We aim to create the optimal subset of ultrasound video frames via dataset distillation. Our approach involves three steps to find this optimal subset. First, we trained the generator from the GAN to be the transform function that changes the latent vector to the image. Second, we trained the latent vector or the distilled images through dataset distillation algorithms to make it representative of each class. Third, we identified the most similar images based on the distilled images.
This repository contains the necessary files to set up and run a Python application in a Docker container. The Docker image is built using a python:3.10.12-slim-buster
base image.
-
Docker: Make sure Docker is installed on your system. You can download and install Docker from the official website:
-
GPU: Install Follow the official NVIDIA Container Toolkit:
First, download our repo:
git clone https://github.com/Jack47744/ultrasound_subset.git
cd ultrasound_subset
To build the docker image, please run
docker build -t process_ultrasound_video .

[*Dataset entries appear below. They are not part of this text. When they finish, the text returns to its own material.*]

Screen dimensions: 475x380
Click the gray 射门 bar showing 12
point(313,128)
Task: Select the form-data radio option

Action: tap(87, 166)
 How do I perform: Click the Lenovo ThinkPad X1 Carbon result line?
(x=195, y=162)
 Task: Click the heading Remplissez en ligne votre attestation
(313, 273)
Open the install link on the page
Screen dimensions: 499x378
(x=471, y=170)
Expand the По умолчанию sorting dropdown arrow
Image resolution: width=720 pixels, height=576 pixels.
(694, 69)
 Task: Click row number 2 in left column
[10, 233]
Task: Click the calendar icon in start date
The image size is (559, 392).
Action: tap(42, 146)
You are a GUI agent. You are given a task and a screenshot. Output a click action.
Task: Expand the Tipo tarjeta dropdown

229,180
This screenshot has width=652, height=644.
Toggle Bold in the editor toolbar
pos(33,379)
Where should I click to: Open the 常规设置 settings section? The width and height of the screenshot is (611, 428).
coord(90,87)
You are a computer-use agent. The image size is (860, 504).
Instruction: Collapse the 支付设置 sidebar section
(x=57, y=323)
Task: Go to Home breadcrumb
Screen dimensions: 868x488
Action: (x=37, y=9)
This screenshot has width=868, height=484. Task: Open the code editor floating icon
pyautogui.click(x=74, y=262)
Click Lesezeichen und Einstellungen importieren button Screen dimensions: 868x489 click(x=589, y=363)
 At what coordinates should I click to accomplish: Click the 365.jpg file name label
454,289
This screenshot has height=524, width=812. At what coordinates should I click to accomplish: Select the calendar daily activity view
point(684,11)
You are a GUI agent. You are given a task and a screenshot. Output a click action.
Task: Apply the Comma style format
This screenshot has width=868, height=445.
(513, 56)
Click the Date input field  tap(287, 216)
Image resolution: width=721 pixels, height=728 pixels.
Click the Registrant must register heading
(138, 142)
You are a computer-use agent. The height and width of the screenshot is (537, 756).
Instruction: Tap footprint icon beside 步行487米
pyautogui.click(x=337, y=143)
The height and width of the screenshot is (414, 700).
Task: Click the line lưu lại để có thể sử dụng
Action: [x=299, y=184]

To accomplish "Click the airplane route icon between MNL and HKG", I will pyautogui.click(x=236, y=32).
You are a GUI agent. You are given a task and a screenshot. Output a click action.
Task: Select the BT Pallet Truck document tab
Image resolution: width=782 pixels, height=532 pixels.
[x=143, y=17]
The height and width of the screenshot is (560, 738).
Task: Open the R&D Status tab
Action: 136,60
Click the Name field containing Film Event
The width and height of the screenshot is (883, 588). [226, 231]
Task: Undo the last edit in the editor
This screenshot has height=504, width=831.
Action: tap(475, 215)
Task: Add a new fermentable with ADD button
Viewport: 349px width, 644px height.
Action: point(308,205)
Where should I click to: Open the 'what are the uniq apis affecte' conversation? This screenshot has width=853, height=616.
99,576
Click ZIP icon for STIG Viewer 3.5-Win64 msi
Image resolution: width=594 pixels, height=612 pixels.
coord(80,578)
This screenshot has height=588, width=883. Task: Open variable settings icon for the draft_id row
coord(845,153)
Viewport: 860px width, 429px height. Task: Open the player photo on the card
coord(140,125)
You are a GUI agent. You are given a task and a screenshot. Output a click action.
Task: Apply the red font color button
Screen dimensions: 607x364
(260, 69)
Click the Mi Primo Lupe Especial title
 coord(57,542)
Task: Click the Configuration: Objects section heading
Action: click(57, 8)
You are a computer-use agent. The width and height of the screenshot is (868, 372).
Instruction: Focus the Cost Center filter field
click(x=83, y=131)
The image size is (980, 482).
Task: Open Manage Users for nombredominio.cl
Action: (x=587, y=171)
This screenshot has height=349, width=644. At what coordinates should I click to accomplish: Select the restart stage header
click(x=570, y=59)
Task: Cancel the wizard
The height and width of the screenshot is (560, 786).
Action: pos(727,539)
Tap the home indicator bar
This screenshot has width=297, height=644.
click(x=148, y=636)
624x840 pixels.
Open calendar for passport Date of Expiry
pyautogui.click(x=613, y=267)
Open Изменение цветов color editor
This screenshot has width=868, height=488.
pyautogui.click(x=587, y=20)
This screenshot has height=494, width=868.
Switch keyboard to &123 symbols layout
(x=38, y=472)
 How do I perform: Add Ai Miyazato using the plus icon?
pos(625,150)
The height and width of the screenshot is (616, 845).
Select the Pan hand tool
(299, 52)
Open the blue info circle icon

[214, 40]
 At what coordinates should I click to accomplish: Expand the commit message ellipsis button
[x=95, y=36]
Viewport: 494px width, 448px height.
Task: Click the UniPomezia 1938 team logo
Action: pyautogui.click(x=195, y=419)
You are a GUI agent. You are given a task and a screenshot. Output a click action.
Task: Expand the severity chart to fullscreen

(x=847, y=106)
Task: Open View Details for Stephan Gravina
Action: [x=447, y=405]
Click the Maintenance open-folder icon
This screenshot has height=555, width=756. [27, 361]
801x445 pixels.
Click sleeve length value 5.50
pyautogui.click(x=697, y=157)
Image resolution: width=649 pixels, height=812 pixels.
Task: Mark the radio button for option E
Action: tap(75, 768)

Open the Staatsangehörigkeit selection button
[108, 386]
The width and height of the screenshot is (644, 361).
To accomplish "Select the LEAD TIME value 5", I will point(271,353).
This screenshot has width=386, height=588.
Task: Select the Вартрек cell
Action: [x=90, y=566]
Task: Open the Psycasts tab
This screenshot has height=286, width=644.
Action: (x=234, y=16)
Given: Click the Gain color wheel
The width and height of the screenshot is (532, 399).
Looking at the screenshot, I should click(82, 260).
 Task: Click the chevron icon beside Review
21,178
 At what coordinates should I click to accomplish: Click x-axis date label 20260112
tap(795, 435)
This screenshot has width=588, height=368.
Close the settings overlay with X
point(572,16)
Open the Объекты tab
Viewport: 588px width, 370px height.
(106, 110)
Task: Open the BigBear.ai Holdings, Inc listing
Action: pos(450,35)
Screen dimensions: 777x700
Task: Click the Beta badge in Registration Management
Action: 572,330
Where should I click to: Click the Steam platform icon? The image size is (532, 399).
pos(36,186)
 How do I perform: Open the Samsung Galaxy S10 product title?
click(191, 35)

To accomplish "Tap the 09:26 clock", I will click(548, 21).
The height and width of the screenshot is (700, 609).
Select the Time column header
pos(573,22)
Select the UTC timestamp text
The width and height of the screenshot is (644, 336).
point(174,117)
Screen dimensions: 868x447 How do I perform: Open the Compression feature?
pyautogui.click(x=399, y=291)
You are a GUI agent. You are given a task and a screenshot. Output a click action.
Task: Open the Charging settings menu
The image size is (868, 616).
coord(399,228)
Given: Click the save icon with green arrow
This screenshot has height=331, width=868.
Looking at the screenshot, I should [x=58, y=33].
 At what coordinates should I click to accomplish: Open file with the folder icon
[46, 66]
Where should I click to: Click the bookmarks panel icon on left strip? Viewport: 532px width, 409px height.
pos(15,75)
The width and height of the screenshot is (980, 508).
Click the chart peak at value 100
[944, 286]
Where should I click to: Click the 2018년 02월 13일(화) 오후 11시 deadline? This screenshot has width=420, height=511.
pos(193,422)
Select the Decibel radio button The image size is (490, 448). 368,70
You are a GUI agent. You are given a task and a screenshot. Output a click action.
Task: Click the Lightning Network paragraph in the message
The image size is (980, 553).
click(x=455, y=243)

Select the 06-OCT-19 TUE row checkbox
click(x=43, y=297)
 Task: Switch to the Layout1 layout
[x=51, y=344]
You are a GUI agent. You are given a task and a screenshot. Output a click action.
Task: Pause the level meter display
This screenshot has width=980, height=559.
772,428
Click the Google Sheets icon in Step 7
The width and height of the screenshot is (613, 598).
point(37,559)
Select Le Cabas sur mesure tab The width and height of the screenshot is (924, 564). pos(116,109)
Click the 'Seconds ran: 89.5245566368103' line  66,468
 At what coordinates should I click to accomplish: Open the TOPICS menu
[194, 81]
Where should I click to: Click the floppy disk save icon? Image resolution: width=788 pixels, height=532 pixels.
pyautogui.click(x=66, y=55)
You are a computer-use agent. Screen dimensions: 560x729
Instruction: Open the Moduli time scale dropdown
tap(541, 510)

Below are some example commands to run each method.
Prior to running the distillation command, please make sure that host_path_to_video_directory
and host_path_to_output_subset_frame
exists.
host_path_to_video_directory="/path/to/your_project/videos"
host_path_to_output_subset_frame="/path/to/your_project/output"
video_file_name="video_file.MP4"
The following command will then create the subset selection from the given MP4 file using distribution matching method:
docker run -it --rm --gpus\
--name running-app \
-v "${host_path_to_video_directory}:/usr/src/app/videos" \
-v "${host_path_to_output_subset_frame}:/usr/src/app/output" \
process_ultrasound_video --method=dm --video_path "/usr/src/app/videos/${video_file_name}" --output_path "/usr/src/app/output"
The following command will then create the subset selection from the given MP4 file using improved distribution matching method:
docker run -it --rm --gpus\
--name running-app \
-v "${host_path_to_video_directory}:/usr/src/app/videos" \
-v "${host_path_to_output_subset_frame}:/usr/src/app/output" \
process_ultrasound_video --method=idm --video_path "/usr/src/app/videos/${video_file_name}" --output_path "/usr/src/app/output"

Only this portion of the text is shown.